A&O and CC maintain grip on global projects market; debt shortage slows deal flow but infra demand still resilient

Clifford Chance (CC) has topped the global project finance league tables for 2008 by value, according to new research.

Infrastructure Journal's (IJ's) 2008 global rankings of legal advisers on project finance deals show the magic circle firm advised on 47 deals last year, worth $64.5bn (£44.4bn).

CC's deal tally included the two largest transactions of 2008 – the $11bn (£7.7bn) Asia Trans Gas pipeline and the $10bn (£7bn) Saudi Kayan Petrochemical Complex, as well as deals such as the Future Strategic Tanker Aircraft (FSTA) project early last year.

The deals mean CC won a 10.7% share of the market by value and was able to knock Allen & Overy (A&O) – which topped the 2007 rankings by both value and volume – into second place. However, A&O continued to take the lion's share of projects mandates by volume, with roles on 87 deals worth $59.9bn (£41.2bn) – almost double CC's total.

The firm's key roles included acting for WestLB on its €1.33bn (£1.18bn) financing of a coal-powered plant in Germany and the $1.52bn (£1.04bn) public-private partnership (PPP) financing for the Virginia Capital Beltway HOT Lanes development in the US.

Other firms to score highly in the value rankings include Linklaters, Baker & McKenzie, Milbank Tweed Hadley & McCloy and White & Case. By volume Garrigues, Linklaters and Norton Rose make up the top five alongside CC and A&O.

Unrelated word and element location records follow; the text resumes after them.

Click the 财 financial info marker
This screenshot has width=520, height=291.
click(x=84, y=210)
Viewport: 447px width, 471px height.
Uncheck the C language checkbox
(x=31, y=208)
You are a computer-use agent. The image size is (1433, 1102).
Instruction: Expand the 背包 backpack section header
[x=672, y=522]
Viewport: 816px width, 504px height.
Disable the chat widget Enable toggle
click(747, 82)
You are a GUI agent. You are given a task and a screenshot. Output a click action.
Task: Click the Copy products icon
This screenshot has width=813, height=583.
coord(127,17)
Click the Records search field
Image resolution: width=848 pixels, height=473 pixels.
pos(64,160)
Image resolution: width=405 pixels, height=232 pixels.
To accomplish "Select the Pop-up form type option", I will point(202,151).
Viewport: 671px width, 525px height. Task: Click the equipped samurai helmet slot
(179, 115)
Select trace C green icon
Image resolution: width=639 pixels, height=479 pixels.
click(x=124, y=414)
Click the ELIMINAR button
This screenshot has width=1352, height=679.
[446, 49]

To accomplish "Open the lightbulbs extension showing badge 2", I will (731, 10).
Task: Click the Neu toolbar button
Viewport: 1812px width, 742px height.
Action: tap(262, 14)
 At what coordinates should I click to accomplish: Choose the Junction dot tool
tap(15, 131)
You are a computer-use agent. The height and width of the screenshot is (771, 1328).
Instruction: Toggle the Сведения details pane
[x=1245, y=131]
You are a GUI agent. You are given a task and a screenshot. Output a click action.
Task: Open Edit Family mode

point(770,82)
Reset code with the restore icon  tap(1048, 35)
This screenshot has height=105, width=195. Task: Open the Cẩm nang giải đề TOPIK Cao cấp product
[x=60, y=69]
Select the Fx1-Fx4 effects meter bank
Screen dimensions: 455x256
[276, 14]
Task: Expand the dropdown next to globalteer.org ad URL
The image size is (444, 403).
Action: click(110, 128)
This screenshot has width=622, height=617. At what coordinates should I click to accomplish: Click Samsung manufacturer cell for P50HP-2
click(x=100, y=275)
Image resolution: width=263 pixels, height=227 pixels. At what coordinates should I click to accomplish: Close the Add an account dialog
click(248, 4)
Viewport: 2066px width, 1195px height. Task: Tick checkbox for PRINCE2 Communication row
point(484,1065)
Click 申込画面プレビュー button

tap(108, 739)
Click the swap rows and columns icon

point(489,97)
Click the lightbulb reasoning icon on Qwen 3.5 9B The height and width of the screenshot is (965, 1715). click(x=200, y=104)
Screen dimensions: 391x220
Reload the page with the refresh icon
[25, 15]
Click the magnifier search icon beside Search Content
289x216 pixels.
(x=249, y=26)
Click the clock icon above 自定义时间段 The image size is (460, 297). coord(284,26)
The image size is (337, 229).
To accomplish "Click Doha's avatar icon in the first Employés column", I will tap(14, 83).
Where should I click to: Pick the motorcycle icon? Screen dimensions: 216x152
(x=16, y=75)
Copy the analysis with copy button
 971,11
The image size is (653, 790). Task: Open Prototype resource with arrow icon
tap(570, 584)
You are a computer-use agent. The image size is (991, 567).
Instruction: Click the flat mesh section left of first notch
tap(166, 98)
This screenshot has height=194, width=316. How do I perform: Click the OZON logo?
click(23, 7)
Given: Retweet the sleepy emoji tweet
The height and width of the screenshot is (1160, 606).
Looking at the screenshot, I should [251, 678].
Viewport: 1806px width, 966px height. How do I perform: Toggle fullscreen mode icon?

The IJ research also shows that the volume of deals took a significant fall after the September collapse of Lehman Brothers, with deal volumes dropping from 54 in September to 34 in December. The value of completed deals, meanwhile, fell by 19% in the second half of 2008 to a total of $127.2bn (£87.6bn).

Overall deal count fell by 3% from 2007, dropping from 697 to 677, with the global value of deals falling by 9% from $312bn (£218bn) in 2007 to $284bn (£198bn) in 2008.

Commenting on the market, CC London co-head of global projects, Andrew Grenville, said: "What we are facing is not a real drop in demand-side requirement for infrastructure transactions – the demand is still there and likely to continue to exist. Until September those projects mandated on the finance side proceeded to close. But since then, the lack of liquidity in the debt markets has resulted in a sharp reduction in the number of projects managing to mandate their lender group."

White & Case Europe, Middle East and Africa projects co-head Philip Stopford said: "Last year we closed some significant deals and had a good workflow. Liquidity issues are having an impact and this year will start off slower. We nevertheless expect emerging markets and Eastern Europe where work is starting to pick up to show some resilience."